Finalmente, Ekuru Aukot discute a situação jurídica e moral da questão dos refugiados africanos na era da globalização. Ele observa que a noção original de protecção dos refugiados, com pouco mais de cinquenta anos de idade, era idealista. Com o tempo, a tão celebrada história do direito, políticas e práticas deixou de estar em sintonia com as mudanças contemporâneas, especialmente a nível doméstico da maioria das nações africanas e mais profundamente no novo milénio. Consequentemente, o impacto do processo global, particularmente da globalização económica, alterou o cenário. O problema dos refugiados tornou-se um aspeto de um processo global mais amplo, resultando em complexidades e dilemas para os países em desenvolvimento que os impedem de perseguir uma proteção efetiva dos refugiados. Ekuru Aukot enfatiza que a proteção dos refugiados é um assunto completo no mundo em desenvolvimento e faz uma série de perguntas, tais como a forma como as economias pobres lidam com a proteção dos refugiados, se a globalização pode ser um remédio em si mesma e se pode oferecer aos africanos formas de reformar o regime de asilo. A análise de Aukot sublinha o papel destruidor do Estado-nação tradicional e considera como isso afecta grandemente a proteção dos refugiados e a aplicação do direito internacional dos refugiados e outros instrumentos jurídicos.
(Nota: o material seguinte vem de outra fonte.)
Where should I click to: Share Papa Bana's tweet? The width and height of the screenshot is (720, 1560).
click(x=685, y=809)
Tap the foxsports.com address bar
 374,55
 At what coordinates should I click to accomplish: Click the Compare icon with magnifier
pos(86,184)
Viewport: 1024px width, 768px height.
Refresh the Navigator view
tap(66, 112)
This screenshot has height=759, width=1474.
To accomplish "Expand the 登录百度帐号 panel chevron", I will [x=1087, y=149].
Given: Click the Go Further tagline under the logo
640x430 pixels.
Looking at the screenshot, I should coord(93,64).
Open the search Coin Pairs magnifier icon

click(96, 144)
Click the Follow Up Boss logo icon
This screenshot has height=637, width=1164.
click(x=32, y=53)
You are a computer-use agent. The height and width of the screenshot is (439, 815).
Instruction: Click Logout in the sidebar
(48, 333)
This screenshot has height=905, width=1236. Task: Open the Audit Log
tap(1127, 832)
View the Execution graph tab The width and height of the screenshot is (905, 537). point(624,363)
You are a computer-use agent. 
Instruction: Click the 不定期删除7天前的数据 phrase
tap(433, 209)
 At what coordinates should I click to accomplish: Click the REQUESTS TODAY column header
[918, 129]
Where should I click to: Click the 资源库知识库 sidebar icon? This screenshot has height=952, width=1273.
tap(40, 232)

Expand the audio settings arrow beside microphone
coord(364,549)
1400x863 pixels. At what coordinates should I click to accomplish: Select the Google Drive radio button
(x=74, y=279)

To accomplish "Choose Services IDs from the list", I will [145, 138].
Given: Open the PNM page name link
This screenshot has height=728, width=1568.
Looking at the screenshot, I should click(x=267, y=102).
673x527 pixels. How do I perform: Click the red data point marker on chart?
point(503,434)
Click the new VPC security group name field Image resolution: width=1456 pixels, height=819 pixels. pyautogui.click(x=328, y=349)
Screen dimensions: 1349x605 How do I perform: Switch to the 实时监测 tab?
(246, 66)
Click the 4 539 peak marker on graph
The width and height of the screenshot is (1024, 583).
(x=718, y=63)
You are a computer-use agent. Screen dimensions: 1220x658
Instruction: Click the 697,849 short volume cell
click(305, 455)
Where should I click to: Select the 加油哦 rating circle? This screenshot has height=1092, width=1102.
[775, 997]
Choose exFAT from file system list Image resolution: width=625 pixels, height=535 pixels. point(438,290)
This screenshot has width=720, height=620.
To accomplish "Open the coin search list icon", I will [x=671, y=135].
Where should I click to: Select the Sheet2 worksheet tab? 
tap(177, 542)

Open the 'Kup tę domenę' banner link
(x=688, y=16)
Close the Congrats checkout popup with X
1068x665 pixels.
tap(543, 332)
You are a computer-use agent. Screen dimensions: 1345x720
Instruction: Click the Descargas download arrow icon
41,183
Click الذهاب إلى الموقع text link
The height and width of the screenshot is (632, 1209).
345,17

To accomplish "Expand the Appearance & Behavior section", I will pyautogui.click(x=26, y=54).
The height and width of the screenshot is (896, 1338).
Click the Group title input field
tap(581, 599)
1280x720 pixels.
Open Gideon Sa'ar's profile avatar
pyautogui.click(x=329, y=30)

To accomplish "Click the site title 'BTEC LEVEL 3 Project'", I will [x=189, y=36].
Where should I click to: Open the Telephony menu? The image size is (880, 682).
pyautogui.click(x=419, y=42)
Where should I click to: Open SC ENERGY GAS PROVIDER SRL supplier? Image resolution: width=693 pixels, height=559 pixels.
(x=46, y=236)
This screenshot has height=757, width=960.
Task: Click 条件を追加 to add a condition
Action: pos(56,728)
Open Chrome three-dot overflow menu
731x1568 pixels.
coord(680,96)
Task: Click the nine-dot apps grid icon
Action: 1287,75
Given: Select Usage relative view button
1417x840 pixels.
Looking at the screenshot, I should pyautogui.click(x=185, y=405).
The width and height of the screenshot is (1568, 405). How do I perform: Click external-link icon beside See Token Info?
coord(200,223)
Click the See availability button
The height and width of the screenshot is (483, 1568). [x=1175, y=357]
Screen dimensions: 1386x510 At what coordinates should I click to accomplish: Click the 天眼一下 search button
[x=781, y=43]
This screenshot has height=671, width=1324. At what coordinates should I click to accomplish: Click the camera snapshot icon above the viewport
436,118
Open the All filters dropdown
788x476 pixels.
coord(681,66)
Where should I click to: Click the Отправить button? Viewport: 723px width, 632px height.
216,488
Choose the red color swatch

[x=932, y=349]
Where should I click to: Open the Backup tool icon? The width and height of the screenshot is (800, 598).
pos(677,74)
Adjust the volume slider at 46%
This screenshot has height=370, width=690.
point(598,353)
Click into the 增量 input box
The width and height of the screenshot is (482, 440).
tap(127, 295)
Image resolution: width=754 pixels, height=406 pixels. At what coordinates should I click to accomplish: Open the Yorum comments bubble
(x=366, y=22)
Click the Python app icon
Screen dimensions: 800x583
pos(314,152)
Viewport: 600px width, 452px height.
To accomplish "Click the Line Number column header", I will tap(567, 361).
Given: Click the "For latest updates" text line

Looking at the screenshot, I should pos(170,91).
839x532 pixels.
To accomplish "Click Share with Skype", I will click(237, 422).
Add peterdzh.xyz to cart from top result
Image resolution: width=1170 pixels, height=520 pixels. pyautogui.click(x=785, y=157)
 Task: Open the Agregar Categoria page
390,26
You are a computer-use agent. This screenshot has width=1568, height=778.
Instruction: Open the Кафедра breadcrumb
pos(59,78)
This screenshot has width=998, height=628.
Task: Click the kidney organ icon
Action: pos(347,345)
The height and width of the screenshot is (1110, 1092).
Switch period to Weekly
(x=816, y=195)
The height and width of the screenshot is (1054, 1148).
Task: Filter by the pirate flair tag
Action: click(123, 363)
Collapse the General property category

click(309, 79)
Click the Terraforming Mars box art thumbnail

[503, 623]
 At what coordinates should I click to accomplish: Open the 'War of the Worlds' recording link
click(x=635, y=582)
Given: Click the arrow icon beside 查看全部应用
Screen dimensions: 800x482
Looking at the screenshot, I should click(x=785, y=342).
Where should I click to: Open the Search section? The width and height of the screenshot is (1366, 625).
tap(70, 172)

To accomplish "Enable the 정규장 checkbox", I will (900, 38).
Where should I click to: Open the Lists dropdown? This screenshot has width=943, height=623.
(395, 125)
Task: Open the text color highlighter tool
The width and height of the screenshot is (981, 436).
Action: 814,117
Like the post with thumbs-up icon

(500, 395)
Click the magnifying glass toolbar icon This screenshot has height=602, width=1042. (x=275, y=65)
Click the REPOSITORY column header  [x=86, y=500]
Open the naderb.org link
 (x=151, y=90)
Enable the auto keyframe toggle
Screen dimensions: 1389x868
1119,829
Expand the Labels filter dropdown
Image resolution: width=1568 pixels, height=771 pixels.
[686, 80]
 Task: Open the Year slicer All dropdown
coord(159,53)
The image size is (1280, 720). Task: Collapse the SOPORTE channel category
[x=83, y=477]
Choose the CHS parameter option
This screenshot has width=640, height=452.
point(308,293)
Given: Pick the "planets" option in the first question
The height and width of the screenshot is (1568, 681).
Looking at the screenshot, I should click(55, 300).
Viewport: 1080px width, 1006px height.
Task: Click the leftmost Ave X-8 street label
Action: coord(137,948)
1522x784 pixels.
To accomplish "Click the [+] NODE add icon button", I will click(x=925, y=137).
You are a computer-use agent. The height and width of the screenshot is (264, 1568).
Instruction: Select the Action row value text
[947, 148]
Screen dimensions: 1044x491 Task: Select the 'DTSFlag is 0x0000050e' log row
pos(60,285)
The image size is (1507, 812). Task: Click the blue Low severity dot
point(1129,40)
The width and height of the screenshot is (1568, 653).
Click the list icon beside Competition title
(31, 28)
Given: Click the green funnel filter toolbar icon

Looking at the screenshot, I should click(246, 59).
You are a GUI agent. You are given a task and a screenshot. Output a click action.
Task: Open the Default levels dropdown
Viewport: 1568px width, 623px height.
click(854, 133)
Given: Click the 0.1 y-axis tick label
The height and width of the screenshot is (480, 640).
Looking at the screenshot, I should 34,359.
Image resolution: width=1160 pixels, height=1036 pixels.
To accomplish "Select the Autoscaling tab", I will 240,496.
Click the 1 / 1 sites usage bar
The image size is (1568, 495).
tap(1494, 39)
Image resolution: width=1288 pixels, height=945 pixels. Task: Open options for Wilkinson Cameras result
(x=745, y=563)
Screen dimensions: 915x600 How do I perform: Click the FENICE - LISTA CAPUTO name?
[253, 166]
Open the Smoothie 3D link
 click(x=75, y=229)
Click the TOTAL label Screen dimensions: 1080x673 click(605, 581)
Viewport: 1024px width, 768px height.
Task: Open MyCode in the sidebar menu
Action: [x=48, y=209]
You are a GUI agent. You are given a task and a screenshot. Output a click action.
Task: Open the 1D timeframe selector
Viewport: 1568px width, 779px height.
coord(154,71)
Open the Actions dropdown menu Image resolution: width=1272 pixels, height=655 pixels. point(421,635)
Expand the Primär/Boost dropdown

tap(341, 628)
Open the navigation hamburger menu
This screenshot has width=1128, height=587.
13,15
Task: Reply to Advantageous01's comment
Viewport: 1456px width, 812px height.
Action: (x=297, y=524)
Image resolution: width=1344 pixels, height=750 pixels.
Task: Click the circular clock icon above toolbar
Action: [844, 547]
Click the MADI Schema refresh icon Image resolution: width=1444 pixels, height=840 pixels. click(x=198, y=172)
A análise levanta uma série de questões, entre as quais a principal é a questão de saber se a proteção dos refugiados em África atualmente pode ser realizada nas condições da globalização.
CONCLUSÃO
Este volume reúne reflexões sobre vários aspetos da realidade social africana que proporcionam uma visão da experiência ambivalente da modernidade em África. Embora a literatura sobre modernidade tenha tendido a enfatizar, por um lado, a natureza estranha da modernidade em África e, por outro, a forma como os africanos lhe têm resistido, o volume procura mostrar até que ponto esta mesma tensão tem sido constitutiva da realidade social africana. Por outras palavras, a modernidade é entendida como o impulso básico por detrás da constituição da sociedade africana ao longo dos últimos cem anos. As questões que as contribuições abordam neste contexto estão relacionadas com a forma como, em primeiro lugar, os africanos negociaram os termos desta modernidade durante o período colonial e, em segundo lugar, como estão a lidar com ela no período pós-colonial. Os capítulos deste volume argumentam que a experiência africana da modernidade é simultaneamente única e, em tempo ameno, extremamente relevante para a teoria social em geral. Não só é importante descrever esta experiência, como também reconhecer que tal descrição pode fornecer aos estudos africanos valiosos insights anaytical sobre a constituição da realidade social africana.